EXERCISE DIRECTIONS
Reproduce the listing lines in the stretch from the line containing "Binance là gì? (91, 2028)" through the line containing "1Win (30, 1088)", both included, keeping each request and multiplying every coordinate in the answers by 1.35. Round each result to a whole number, with halves rounding up.

PROVIDED RECORDS
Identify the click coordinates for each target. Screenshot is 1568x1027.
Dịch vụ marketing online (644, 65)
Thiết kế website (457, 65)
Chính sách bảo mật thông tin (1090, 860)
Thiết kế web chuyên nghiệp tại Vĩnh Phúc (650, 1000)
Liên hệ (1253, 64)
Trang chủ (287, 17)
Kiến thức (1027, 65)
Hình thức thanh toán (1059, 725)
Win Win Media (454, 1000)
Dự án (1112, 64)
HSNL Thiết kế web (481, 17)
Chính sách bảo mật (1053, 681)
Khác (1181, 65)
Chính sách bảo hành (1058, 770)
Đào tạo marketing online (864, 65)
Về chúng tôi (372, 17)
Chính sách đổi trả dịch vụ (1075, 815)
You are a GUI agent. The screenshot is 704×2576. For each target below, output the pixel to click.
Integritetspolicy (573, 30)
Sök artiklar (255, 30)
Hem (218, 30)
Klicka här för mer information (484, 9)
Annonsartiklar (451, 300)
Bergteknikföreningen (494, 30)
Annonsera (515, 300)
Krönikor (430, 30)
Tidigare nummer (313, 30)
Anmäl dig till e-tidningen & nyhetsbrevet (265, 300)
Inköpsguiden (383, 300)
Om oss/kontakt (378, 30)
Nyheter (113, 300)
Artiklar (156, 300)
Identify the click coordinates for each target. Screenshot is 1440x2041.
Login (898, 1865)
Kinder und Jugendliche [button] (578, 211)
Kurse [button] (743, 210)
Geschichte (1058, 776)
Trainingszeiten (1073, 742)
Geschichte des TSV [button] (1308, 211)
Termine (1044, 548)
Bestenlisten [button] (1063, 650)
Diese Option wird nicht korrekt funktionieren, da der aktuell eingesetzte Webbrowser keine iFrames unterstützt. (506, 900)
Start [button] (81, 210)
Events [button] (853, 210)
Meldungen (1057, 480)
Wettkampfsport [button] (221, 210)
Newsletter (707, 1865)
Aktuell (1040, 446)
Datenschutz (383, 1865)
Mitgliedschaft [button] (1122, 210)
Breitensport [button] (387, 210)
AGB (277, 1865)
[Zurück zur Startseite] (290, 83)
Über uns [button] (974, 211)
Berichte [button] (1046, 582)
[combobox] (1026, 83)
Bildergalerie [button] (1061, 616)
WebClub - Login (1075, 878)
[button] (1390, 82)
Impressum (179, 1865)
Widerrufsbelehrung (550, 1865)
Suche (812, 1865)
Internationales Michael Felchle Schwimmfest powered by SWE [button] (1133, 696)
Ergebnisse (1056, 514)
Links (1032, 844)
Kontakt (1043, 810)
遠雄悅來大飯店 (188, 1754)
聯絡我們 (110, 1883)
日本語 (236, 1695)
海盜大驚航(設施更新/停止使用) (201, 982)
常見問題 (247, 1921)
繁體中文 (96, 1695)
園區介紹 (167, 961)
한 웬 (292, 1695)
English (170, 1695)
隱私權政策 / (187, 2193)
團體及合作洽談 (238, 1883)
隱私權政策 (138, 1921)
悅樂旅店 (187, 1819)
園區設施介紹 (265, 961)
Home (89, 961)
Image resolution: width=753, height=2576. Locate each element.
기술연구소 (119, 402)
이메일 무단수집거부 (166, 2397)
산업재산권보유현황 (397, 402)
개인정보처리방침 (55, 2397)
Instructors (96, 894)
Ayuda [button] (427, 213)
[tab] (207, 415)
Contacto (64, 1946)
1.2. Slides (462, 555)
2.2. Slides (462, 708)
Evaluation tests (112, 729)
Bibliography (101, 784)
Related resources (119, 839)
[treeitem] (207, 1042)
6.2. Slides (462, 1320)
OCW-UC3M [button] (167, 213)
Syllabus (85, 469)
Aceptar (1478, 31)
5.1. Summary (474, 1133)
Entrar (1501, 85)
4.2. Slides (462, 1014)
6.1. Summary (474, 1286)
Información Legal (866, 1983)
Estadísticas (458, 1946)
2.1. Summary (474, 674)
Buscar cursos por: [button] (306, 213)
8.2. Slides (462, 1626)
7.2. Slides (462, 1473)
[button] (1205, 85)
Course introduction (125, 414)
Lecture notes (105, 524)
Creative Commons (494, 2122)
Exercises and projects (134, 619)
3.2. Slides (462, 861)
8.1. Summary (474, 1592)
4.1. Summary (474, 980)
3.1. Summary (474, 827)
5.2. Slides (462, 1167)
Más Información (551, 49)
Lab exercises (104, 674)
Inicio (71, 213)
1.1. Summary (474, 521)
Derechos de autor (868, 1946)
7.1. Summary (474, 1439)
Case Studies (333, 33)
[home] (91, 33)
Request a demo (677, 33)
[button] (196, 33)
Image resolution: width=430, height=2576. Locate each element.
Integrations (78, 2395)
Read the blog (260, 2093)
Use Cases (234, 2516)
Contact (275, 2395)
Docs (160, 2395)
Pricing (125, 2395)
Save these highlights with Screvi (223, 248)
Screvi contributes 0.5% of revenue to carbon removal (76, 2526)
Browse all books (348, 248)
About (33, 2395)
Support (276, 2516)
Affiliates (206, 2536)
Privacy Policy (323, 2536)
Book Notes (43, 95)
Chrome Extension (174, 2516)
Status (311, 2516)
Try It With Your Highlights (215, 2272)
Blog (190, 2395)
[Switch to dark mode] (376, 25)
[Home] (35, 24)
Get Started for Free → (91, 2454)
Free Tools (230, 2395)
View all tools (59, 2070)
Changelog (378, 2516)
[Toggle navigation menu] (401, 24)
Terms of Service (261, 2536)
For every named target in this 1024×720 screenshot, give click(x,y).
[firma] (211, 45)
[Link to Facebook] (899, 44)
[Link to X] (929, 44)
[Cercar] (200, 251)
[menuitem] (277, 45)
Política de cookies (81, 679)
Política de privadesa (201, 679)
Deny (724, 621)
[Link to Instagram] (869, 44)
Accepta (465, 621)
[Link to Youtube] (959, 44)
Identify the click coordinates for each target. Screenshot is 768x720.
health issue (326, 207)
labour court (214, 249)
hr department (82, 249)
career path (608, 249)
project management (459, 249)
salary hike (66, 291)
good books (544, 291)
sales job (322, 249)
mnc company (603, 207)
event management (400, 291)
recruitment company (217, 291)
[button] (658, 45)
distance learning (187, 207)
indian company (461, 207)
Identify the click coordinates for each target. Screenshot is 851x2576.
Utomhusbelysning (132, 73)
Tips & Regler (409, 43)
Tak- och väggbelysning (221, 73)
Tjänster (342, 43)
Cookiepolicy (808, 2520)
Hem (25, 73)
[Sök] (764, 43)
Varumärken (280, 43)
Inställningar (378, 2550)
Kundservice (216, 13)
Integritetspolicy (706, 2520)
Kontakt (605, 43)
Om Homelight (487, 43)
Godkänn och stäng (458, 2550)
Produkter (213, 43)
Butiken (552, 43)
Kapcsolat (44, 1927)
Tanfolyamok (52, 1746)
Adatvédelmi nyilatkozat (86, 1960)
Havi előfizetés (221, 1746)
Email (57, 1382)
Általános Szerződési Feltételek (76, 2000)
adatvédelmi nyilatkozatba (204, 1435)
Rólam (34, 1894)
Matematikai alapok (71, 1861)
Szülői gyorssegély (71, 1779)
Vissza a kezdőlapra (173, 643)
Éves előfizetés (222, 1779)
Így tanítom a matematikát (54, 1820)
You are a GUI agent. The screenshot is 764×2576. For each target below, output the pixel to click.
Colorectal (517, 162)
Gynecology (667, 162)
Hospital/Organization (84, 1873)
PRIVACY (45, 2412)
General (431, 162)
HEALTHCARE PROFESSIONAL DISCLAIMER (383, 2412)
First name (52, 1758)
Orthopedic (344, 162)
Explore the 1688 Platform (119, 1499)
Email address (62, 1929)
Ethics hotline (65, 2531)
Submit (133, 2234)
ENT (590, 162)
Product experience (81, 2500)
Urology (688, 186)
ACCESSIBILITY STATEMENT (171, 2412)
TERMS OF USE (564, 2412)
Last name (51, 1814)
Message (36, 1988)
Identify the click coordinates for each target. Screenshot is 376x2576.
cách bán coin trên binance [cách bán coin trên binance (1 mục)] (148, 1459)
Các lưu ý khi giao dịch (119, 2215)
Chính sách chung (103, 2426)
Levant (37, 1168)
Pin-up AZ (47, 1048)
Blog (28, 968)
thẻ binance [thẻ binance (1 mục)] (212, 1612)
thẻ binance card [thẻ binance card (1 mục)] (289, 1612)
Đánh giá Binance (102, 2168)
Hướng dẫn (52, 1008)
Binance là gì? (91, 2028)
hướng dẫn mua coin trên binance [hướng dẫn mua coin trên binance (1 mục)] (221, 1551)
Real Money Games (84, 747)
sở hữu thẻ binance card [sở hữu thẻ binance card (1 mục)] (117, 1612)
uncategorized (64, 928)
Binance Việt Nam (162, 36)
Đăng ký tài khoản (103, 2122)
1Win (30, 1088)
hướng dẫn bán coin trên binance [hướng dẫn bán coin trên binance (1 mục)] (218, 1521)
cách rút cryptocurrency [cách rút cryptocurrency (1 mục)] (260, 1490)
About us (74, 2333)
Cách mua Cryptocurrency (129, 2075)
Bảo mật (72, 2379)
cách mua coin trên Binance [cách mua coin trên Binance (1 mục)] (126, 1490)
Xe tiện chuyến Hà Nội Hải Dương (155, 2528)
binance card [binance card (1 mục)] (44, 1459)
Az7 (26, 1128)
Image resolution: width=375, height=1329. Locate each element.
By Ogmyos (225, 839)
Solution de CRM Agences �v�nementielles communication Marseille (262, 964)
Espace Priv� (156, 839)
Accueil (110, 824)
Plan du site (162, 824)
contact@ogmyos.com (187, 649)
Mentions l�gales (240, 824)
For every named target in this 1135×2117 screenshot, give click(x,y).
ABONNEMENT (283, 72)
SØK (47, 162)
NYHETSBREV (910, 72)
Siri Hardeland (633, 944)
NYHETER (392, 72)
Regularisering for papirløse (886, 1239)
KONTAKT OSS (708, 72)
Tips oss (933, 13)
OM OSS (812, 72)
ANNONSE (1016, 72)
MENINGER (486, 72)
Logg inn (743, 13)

RESPONSE TO THIS TASK
Binance là gì? (123, 2738)
hướng dẫn mua coin trên binance [hướng dẫn mua coin trên binance (1 mục)] (298, 2094)
Real Money Games (113, 1008)
sở hữu thẻ binance card [sở hữu thẻ binance card (1 mục)] (158, 2176)
uncategorized (86, 1253)
Binance Việt Nam (219, 49)
Đăng ký tài khoản (139, 2865)
1Win (41, 1469)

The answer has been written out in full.